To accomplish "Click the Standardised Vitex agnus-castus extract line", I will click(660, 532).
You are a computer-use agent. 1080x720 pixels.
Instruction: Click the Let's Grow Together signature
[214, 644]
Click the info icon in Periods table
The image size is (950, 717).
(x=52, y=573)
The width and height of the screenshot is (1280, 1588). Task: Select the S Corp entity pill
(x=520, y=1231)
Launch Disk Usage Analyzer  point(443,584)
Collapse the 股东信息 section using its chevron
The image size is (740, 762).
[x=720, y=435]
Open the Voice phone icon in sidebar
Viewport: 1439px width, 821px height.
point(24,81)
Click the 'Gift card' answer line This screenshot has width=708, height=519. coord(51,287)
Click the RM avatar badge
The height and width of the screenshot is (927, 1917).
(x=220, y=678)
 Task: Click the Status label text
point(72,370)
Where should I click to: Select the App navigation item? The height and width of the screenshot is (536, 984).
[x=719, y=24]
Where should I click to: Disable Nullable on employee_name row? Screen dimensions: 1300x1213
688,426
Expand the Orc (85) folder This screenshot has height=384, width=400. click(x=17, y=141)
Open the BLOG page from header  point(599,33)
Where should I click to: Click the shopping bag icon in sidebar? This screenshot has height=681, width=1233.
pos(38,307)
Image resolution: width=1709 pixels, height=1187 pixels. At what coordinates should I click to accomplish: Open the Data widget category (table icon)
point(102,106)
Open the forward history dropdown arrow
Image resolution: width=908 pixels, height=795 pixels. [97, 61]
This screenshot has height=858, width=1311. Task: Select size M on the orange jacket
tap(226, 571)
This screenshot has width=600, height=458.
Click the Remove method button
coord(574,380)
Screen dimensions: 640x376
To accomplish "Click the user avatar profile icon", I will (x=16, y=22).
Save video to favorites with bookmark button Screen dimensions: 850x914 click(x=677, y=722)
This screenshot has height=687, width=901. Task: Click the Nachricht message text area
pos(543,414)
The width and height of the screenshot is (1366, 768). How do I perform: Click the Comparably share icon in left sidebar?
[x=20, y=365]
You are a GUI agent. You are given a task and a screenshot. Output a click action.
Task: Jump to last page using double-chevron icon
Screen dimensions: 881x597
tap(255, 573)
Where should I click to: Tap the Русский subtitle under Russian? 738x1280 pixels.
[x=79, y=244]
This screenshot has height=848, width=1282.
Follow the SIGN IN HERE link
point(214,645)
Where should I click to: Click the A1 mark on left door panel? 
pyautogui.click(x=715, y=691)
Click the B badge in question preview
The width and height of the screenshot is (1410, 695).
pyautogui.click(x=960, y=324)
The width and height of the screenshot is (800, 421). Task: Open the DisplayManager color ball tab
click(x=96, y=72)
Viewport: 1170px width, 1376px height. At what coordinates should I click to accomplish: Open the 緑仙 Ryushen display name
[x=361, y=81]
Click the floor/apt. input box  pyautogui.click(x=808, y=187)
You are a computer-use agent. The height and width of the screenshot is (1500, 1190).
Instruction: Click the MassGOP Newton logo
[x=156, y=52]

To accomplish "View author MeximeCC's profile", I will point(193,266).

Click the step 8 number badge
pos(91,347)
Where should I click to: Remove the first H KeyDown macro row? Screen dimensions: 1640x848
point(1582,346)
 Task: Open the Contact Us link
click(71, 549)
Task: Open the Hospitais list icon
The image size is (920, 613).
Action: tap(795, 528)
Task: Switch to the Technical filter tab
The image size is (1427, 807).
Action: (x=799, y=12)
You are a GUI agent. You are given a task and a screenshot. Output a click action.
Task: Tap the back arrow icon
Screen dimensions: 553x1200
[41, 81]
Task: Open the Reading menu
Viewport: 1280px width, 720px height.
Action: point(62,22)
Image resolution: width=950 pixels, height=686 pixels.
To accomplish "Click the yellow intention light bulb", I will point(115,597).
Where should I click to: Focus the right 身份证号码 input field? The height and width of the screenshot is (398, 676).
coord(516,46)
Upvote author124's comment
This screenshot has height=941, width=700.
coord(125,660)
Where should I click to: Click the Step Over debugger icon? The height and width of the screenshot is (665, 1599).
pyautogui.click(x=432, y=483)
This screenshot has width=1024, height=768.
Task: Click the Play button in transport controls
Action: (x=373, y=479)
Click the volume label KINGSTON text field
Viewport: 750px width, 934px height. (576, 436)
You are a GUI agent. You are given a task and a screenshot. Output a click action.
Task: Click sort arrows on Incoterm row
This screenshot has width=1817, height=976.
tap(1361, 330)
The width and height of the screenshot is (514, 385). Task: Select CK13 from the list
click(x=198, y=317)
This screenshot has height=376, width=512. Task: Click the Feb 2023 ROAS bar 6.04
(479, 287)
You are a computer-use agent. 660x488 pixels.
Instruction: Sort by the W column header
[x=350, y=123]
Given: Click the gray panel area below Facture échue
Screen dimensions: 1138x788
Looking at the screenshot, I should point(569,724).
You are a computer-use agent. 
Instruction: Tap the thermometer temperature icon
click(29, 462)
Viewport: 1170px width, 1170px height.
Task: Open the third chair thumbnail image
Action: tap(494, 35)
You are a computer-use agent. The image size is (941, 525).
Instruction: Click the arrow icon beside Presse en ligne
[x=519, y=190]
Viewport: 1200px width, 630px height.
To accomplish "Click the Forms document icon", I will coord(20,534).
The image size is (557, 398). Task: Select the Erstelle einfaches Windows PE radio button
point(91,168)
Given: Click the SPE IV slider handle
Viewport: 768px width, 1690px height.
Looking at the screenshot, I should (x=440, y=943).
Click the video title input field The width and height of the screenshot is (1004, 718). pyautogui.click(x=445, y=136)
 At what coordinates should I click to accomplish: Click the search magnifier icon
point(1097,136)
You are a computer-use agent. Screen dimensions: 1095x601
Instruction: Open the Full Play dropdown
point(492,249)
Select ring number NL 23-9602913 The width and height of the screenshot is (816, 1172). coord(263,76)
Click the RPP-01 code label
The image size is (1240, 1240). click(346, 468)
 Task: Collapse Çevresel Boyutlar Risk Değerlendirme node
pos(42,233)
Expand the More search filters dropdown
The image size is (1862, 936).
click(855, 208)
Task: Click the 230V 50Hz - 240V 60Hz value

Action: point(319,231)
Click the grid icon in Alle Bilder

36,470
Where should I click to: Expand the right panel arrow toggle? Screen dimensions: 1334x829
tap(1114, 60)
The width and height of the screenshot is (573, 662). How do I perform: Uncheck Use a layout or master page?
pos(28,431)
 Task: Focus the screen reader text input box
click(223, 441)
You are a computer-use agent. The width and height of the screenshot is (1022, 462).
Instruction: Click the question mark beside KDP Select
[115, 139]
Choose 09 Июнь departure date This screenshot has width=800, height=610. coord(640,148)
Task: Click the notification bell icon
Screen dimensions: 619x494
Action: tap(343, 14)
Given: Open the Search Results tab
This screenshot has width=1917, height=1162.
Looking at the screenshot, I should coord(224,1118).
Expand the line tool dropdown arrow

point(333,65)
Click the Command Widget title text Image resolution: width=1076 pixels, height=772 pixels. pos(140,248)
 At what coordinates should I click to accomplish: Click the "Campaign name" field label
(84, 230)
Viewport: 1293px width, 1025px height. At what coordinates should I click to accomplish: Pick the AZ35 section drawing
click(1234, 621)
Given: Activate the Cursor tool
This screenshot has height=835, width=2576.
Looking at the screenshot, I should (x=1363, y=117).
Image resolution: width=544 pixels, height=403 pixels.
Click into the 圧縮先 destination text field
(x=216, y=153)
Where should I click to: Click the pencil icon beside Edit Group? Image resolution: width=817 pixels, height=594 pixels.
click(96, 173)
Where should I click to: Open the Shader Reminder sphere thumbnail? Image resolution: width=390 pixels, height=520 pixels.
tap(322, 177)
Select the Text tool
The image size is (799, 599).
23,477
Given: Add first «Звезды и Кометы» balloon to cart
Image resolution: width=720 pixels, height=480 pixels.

|---|

• Activity
The data above should be copied exactly, with no line omitted.

• Answer to the exercise
To accomplish "Click the Standardised Vitex agnus-castus extract line", I will click(660, 532).
You are a computer-use agent. 1080x720 pixels.
Instruction: Click the Let's Grow Together signature
[214, 644]
Click the info icon in Periods table
The image size is (950, 717).
(x=52, y=573)
The width and height of the screenshot is (1280, 1588). Task: Select the S Corp entity pill
(x=520, y=1231)
Launch Disk Usage Analyzer  point(443,584)
Collapse the 股东信息 section using its chevron
The image size is (740, 762).
[x=720, y=435]
Open the Voice phone icon in sidebar
Viewport: 1439px width, 821px height.
point(24,81)
Click the 'Gift card' answer line This screenshot has width=708, height=519. coord(51,287)
Click the RM avatar badge
The height and width of the screenshot is (927, 1917).
(x=220, y=678)
 Task: Click the Status label text
point(72,370)
Where should I click to: Select the App navigation item? The height and width of the screenshot is (536, 984).
[x=719, y=24]
Where should I click to: Disable Nullable on employee_name row? Screen dimensions: 1300x1213
688,426
Expand the Orc (85) folder This screenshot has height=384, width=400. click(x=17, y=141)
Open the BLOG page from header  point(599,33)
Where should I click to: Click the shopping bag icon in sidebar? This screenshot has height=681, width=1233.
pos(38,307)
Image resolution: width=1709 pixels, height=1187 pixels. At what coordinates should I click to accomplish: Open the Data widget category (table icon)
point(102,106)
Open the forward history dropdown arrow
Image resolution: width=908 pixels, height=795 pixels. [97, 61]
This screenshot has height=858, width=1311. Task: Select size M on the orange jacket
tap(226, 571)
This screenshot has width=600, height=458.
Click the Remove method button
coord(574,380)
Screen dimensions: 640x376
To accomplish "Click the user avatar profile icon", I will (x=16, y=22).
Save video to favorites with bookmark button Screen dimensions: 850x914 click(x=677, y=722)
This screenshot has height=687, width=901. Task: Click the Nachricht message text area
pos(543,414)
The width and height of the screenshot is (1366, 768). How do I perform: Click the Comparably share icon in left sidebar?
[x=20, y=365]
You are a GUI agent. You are given a task and a screenshot. Output a click action.
Task: Jump to last page using double-chevron icon
Screen dimensions: 881x597
tap(255, 573)
Where should I click to: Tap the Русский subtitle under Russian? 738x1280 pixels.
[x=79, y=244]
This screenshot has height=848, width=1282.
Follow the SIGN IN HERE link
point(214,645)
Where should I click to: Click the A1 mark on left door panel? 
pyautogui.click(x=715, y=691)
Click the B badge in question preview
The width and height of the screenshot is (1410, 695).
pyautogui.click(x=960, y=324)
The width and height of the screenshot is (800, 421). Task: Open the DisplayManager color ball tab
click(x=96, y=72)
Viewport: 1170px width, 1376px height. At what coordinates should I click to accomplish: Open the 緑仙 Ryushen display name
[x=361, y=81]
Click the floor/apt. input box  pyautogui.click(x=808, y=187)
You are a computer-use agent. The height and width of the screenshot is (1500, 1190).
Instruction: Click the MassGOP Newton logo
[x=156, y=52]

To accomplish "View author MeximeCC's profile", I will point(193,266).

Click the step 8 number badge
pos(91,347)
Where should I click to: Remove the first H KeyDown macro row? Screen dimensions: 1640x848
point(1582,346)
 Task: Open the Contact Us link
click(71, 549)
Task: Open the Hospitais list icon
The image size is (920, 613).
Action: tap(795, 528)
Task: Switch to the Technical filter tab
The image size is (1427, 807).
Action: (x=799, y=12)
You are a GUI agent. You are given a task and a screenshot. Output a click action.
Task: Tap the back arrow icon
Screen dimensions: 553x1200
[41, 81]
Task: Open the Reading menu
Viewport: 1280px width, 720px height.
Action: point(62,22)
Image resolution: width=950 pixels, height=686 pixels.
To accomplish "Click the yellow intention light bulb", I will point(115,597).
Where should I click to: Focus the right 身份证号码 input field? The height and width of the screenshot is (398, 676).
coord(516,46)
Upvote author124's comment
This screenshot has height=941, width=700.
coord(125,660)
Where should I click to: Click the Step Over debugger icon? The height and width of the screenshot is (665, 1599).
pyautogui.click(x=432, y=483)
This screenshot has width=1024, height=768.
Task: Click the Play button in transport controls
Action: (x=373, y=479)
Click the volume label KINGSTON text field
Viewport: 750px width, 934px height. (576, 436)
You are a GUI agent. You are given a task and a screenshot. Output a click action.
Task: Click sort arrows on Incoterm row
This screenshot has width=1817, height=976.
tap(1361, 330)
The width and height of the screenshot is (514, 385). Task: Select CK13 from the list
click(x=198, y=317)
This screenshot has height=376, width=512. Task: Click the Feb 2023 ROAS bar 6.04
(479, 287)
You are a computer-use agent. 660x488 pixels.
Instruction: Sort by the W column header
[x=350, y=123]
Given: Click the gray panel area below Facture échue
Screen dimensions: 1138x788
Looking at the screenshot, I should point(569,724).
You are a computer-use agent. 
Instruction: Tap the thermometer temperature icon
click(29, 462)
Viewport: 1170px width, 1170px height.
Task: Open the third chair thumbnail image
Action: tap(494, 35)
You are a computer-use agent. The image size is (941, 525).
Instruction: Click the arrow icon beside Presse en ligne
[x=519, y=190]
Viewport: 1200px width, 630px height.
To accomplish "Click the Forms document icon", I will coord(20,534).
The image size is (557, 398). Task: Select the Erstelle einfaches Windows PE radio button
point(91,168)
Given: Click the SPE IV slider handle
Viewport: 768px width, 1690px height.
Looking at the screenshot, I should (x=440, y=943).
Click the video title input field The width and height of the screenshot is (1004, 718). pyautogui.click(x=445, y=136)
 At what coordinates should I click to accomplish: Click the search magnifier icon
point(1097,136)
You are a computer-use agent. Screen dimensions: 1095x601
Instruction: Open the Full Play dropdown
point(492,249)
Select ring number NL 23-9602913 The width and height of the screenshot is (816, 1172). coord(263,76)
Click the RPP-01 code label
The image size is (1240, 1240). click(346, 468)
 Task: Collapse Çevresel Boyutlar Risk Değerlendirme node
pos(42,233)
Expand the More search filters dropdown
The image size is (1862, 936).
click(855, 208)
Task: Click the 230V 50Hz - 240V 60Hz value

Action: point(319,231)
Click the grid icon in Alle Bilder

36,470
Where should I click to: Expand the right panel arrow toggle? Screen dimensions: 1334x829
tap(1114, 60)
The width and height of the screenshot is (573, 662). How do I perform: Uncheck Use a layout or master page?
pos(28,431)
 Task: Focus the screen reader text input box
click(223, 441)
You are a computer-use agent. The width and height of the screenshot is (1022, 462).
Instruction: Click the question mark beside KDP Select
[115, 139]
Choose 09 Июнь departure date This screenshot has width=800, height=610. coord(640,148)
Task: Click the notification bell icon
Screen dimensions: 619x494
Action: tap(343, 14)
Given: Open the Search Results tab
This screenshot has width=1917, height=1162.
Looking at the screenshot, I should coord(224,1118).
Expand the line tool dropdown arrow

point(333,65)
Click the Command Widget title text Image resolution: width=1076 pixels, height=772 pixels. pos(140,248)
 At what coordinates should I click to accomplish: Click the "Campaign name" field label
(84, 230)
Viewport: 1293px width, 1025px height. At what coordinates should I click to accomplish: Pick the AZ35 section drawing
click(1234, 621)
Given: Activate the Cursor tool
This screenshot has height=835, width=2576.
Looking at the screenshot, I should (x=1363, y=117).
Image resolution: width=544 pixels, height=403 pixels.
Click into the 圧縮先 destination text field
(x=216, y=153)
Where should I click to: Click the pencil icon beside Edit Group? Image resolution: width=817 pixels, height=594 pixels.
click(96, 173)
Where should I click to: Open the Shader Reminder sphere thumbnail? Image resolution: width=390 pixels, height=520 pixels.
tap(322, 177)
Select the Text tool
The image size is (799, 599).
23,477
Given: Add first «Звезды и Кометы» balloon to cart
Image resolution: width=720 pixels, height=480 pixels.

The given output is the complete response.